§ EXERCISE OBJECTIVE: For every line of the records below that holds "pyautogui", add one. Give only the final total.

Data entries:

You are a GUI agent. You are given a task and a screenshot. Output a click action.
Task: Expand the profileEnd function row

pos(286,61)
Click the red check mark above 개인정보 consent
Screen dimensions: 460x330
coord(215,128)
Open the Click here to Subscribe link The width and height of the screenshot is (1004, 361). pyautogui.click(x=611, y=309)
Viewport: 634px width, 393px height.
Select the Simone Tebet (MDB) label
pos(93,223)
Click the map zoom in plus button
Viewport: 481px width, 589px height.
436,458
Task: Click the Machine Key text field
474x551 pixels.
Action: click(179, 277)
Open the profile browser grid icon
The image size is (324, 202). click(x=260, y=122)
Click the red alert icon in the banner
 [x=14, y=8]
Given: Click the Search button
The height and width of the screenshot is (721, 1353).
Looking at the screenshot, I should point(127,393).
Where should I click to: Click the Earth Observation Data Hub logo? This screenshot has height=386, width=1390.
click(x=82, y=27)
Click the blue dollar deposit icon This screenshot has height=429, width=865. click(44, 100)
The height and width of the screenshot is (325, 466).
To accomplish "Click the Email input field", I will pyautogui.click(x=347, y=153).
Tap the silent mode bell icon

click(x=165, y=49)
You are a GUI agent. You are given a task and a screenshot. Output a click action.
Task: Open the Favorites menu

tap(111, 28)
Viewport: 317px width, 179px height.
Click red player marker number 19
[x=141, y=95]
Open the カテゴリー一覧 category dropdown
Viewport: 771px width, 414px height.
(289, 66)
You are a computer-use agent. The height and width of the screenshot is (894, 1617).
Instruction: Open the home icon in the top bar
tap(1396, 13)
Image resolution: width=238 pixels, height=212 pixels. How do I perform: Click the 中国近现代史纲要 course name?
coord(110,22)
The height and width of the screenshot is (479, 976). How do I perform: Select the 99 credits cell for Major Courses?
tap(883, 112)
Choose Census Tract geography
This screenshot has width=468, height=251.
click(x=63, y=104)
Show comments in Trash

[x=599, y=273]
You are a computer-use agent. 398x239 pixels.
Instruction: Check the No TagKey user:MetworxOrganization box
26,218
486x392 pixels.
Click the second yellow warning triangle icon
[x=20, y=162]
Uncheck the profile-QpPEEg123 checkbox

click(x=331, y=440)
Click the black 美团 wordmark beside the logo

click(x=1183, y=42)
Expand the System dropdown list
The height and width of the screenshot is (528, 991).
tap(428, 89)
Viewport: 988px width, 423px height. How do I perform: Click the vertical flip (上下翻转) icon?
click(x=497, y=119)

§ EXERCISE SOLUTION: 2